Monday, April 29, 2019

Alberto Mingardi's "Is Liberal Civilization a Somewhere?"

In Econlib.org Alberto Mingardi writes a useful critique of Daniel B. Klein's "10 Reasons Why You Shouldn't Call Leftists Liberal,"  which I also just blogged.  Mingardi makes a good point:  The claim that liberalism is the heart of Western Civilization overstates the case.

Western civilization was born in two ancient cities: Athens and Jerusalem. One bestowed reason; the other bestowed morality.  Rome transmitted both traditions through its longstanding admiration for Greek culture, which likely began with its close links to the Etruscans, and through its adoption of Christianity following Constantine's conversion.

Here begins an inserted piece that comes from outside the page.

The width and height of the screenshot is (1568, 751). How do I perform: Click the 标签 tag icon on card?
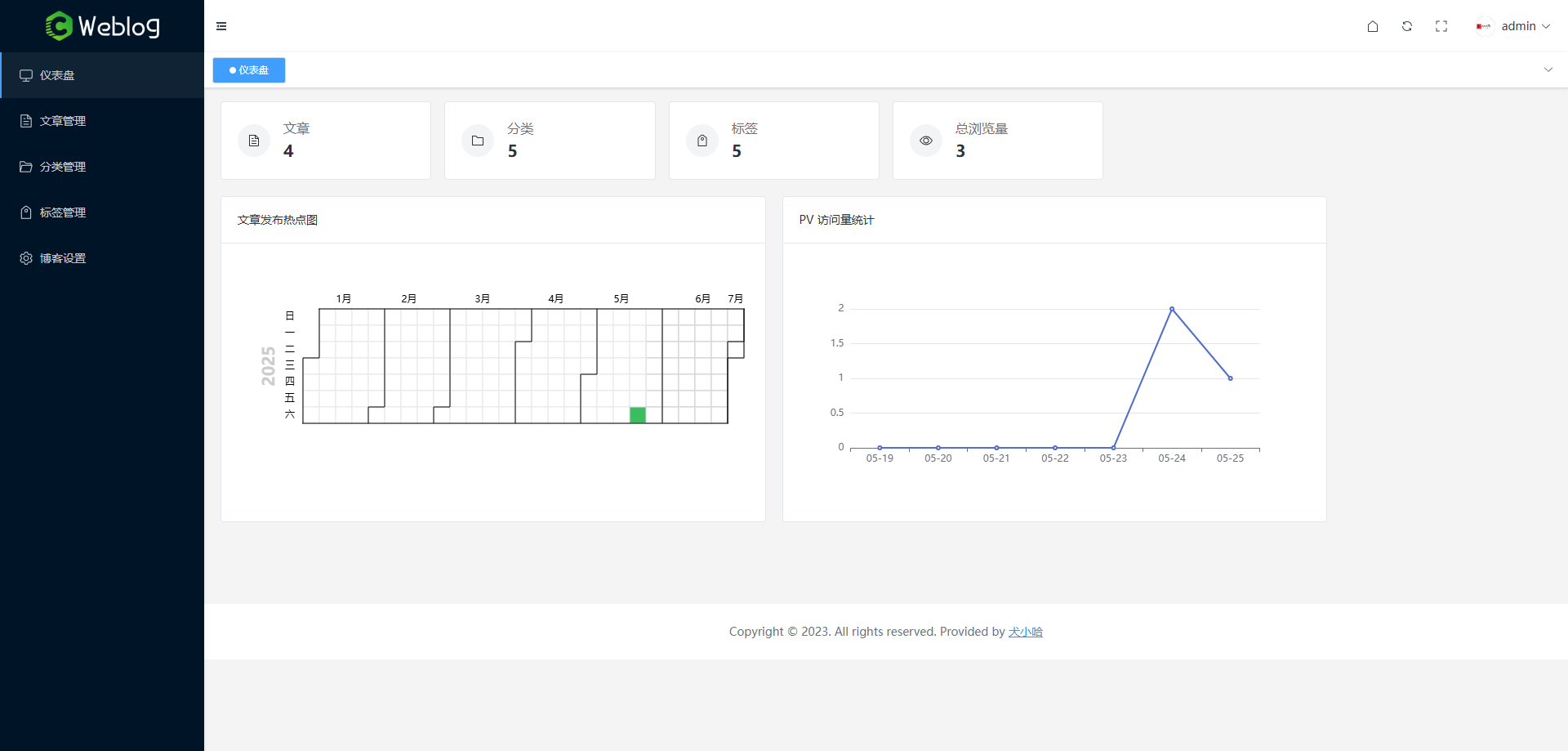coord(702,141)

In turn, the Germanic tribes that invaded and assumed control of Rome adopted Christianity, so by 1100 almost all of Europe was either converted to Christianity or conquered by Islam. Hence, there are a number of sources of European culture, including the values and cultures of the barbarian tribes, which may have contributed to belief in natural law, and Islam, which transmitted Aristotle, who had been lost, back to Europe.  Thomistic scholasticism, the fusing of Aristotelian and Christian thought in the 12th and 13th centuries, would not have been possible without the recovery of Aristotle. 

Hence, the sources of Western civilization are diverse, and its manifestations are even more diverse.  Mingardi is right: the Reign of Terror, the Holocaust, and Noam Chomsky's denial of the Cambodian holocaust are as much parts of Western civilization as are the Wealth of Nations and the Declaration of Independence.

However, Klein makes a slightly different point.  He says that classical liberalism is the soul of Western civilization.  That is, while there are many elements of Western civilization, the tradition that is best, that is most rational, and that has helped humanity more than any other is classical liberalism.

Saying that liberalism is who we are is like saying that Aristotle was what Greek philosophy was or that the Declaration of Independence rather than his ownership of slaves was who Jefferson was.